From a file of old departmental papers the Governor's signature and that involved rubric, which must have cost his late Excellency many youthful days of anxiety, was produced and laid before Carmen.
Carmen took her pen in her hand, looked at the brownish-looking document, and then at the virgin whiteness of the foolscap before her. "But," she said, pouting prettily, "I should have to first paint this white paper brown. And it will absorb the ink more quickly than that. When I painted the San Antonio of the Mission San Gabriel for Father Acolti, I had to put the decay in with my oils and brushes before the good Padre would accept it."
The two scamps looked at each other. It was their supreme moment.
"I think I have," said Victor, with assumed carelessness, "I think I have some of the old Custom-House paper." He produced from the secretary a sheet of brown paper with a stamp. "Try it on that."
Carmen smiled with childish delight, tried it, and produced a marvel! "It is as magic," said Miguel, feigning to cross himself.
Victor's role was more serious. He affected to be deeply touched, took the paper, folded it, and placed it in his breast. "I shall make a good fool of Don Jose Castro," he said; "he will declare it is the Governor's own signature, for he was his friend; but have a care, Carmen! that you spoil it not by the opening of your red lips. When he is fooled, I will tell him of this marvel,--this niece of mine, and he shall buy her pictures. Eh, little one?" and he gave her the avuncular caress, i. e., a pat of the hand on either cheek, and a kiss. Miguel envied him, but cupidity outgeneraled Cupid, and presently the conversation flagged, until a convenient recollection of Victor's--that himself and comrade were due at the Posada del Toros at 10 o'clock--gave them the opportunity to retire. But not without a chance shot from Carmen.
"Tell to me," she said, half to Victor and half to Miguel, "what has chanced with Concho? He was ever ready to bring to me flowers from the mountain, and insects and birds. Thou knowest how he would sit, oh, my uncle, and talk to me of the rare rocks he had seen, and the bears and the evil spirits, and now he comes no longer, my Concho!
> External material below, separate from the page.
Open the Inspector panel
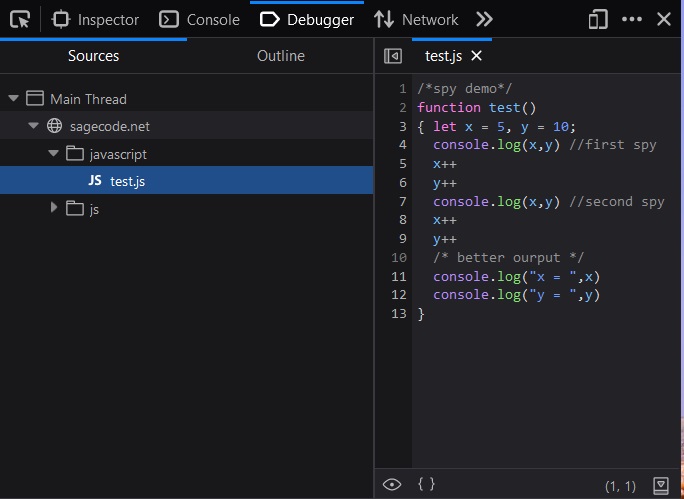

How is this? Nothing evil has befallen him, surely?" and her drooping lids closed half-pathetically.
Miguel's jealousy took fire. "He is drunk, Senorita, doubtless, and has forgotten not only thee but, mayhap, his mule and pack! It is his custom, ha! ha!"
The red died out of Carmen's ripe lips, and she shut them together with a snap like a steel purse. The dove had suddenly changed to a hawk; the child-girl into an antique virago; the spirit hitherto dimly outlined in her face, of some shrewish Garcia ancestress, came to the fore. She darted a quick look at her uncle, and then, with her little hands on her rigid lips, strode with two steps up to Miguel.
"Possibly, O Senor Miguel Dominguez Perez (a profound courtesy here), it is as thou sayest. Drunkard Concho may be; but, drunk or sober, he never turned his back on his friend--or--(the words grated a little here)--his enemy."
Miguel would have replied, but Victor was ready. "Fool," he said, pinching his arm, "'tis an old friend. And--and--the application is still to be filled up. Are you crazy?"
But on this point Miguel was not, and with the revenge of a rival added to his other instincts, he permitted Victor to lead him away.
On their return to the fonda, they found Master Manuel too far gone with aguardiente, and a general animosity to the average Americano, to be of any service. So they worked alone, with pen, ink, and paper, in the stuffy, cigarrito-clouded back room of the fonda. It was midnight, two hours after Concho had started, that Miguel clapped spurs to his horse for the village of Tres Pinos, with an application to Governor Micheltorena for a grant to the "Rancho of the Red Rocks" comfortably bestowed in his pocket.